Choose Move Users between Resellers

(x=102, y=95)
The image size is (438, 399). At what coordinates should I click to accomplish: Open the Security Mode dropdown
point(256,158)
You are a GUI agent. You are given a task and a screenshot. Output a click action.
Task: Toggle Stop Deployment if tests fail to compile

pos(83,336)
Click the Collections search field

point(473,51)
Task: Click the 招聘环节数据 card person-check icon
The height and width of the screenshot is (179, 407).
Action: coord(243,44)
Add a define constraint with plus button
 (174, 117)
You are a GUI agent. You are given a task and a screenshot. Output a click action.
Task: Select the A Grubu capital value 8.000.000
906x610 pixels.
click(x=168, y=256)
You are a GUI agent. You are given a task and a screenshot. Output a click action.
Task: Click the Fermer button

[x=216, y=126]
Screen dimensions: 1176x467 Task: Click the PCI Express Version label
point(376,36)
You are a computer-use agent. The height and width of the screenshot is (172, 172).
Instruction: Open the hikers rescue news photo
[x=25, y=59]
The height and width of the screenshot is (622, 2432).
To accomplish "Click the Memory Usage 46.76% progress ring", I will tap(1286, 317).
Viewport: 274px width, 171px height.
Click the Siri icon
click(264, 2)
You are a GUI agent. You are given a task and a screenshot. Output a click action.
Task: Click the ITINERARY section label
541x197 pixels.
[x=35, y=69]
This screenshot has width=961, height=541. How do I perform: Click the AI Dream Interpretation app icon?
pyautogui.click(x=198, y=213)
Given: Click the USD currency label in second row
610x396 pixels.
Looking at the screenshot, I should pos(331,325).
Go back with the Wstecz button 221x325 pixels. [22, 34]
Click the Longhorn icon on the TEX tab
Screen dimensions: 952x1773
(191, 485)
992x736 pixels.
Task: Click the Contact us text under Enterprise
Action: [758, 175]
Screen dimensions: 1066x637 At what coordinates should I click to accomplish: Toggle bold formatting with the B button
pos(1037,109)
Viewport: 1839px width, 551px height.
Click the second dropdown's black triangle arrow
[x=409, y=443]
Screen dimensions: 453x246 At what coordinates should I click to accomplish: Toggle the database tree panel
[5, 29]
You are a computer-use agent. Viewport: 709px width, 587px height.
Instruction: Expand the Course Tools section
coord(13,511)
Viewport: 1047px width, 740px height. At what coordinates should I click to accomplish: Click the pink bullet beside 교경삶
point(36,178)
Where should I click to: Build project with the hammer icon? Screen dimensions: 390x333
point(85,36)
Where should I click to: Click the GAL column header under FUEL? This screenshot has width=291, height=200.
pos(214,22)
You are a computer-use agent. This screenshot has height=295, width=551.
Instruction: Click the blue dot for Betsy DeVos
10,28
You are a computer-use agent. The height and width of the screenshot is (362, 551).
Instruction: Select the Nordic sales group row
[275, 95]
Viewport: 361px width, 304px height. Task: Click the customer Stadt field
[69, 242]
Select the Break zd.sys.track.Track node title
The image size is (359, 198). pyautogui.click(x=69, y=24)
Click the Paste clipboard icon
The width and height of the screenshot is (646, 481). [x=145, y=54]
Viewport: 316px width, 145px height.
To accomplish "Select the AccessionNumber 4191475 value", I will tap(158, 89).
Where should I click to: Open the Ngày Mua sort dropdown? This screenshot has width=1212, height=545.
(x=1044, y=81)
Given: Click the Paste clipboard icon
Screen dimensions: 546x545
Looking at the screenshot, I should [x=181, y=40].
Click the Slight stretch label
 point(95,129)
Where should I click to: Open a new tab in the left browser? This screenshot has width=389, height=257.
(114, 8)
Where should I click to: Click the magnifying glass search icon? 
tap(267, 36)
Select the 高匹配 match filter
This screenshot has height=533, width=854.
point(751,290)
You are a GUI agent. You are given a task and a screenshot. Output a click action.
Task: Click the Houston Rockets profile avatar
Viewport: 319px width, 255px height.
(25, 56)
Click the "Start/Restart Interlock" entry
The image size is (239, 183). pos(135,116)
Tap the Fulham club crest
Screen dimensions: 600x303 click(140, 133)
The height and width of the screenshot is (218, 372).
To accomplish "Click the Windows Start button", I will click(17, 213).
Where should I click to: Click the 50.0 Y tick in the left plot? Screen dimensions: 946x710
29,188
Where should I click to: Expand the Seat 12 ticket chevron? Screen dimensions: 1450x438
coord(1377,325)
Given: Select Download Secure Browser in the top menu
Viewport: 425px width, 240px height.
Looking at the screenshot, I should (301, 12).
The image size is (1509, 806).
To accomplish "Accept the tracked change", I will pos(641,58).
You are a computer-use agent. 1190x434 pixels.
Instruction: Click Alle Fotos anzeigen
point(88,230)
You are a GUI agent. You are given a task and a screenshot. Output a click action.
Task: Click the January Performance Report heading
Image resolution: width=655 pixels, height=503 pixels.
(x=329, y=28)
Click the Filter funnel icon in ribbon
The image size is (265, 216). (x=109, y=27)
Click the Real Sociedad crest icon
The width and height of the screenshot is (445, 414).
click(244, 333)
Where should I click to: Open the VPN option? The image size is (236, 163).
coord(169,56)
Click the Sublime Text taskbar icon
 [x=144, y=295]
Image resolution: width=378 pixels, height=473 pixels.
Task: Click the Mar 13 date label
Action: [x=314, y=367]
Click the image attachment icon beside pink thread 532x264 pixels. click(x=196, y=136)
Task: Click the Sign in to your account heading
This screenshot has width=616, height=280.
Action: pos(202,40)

**Assignment:**
Within the data above, how many lines include the string "value"? Answer with the number by itself.

**Output of the exercise:**
2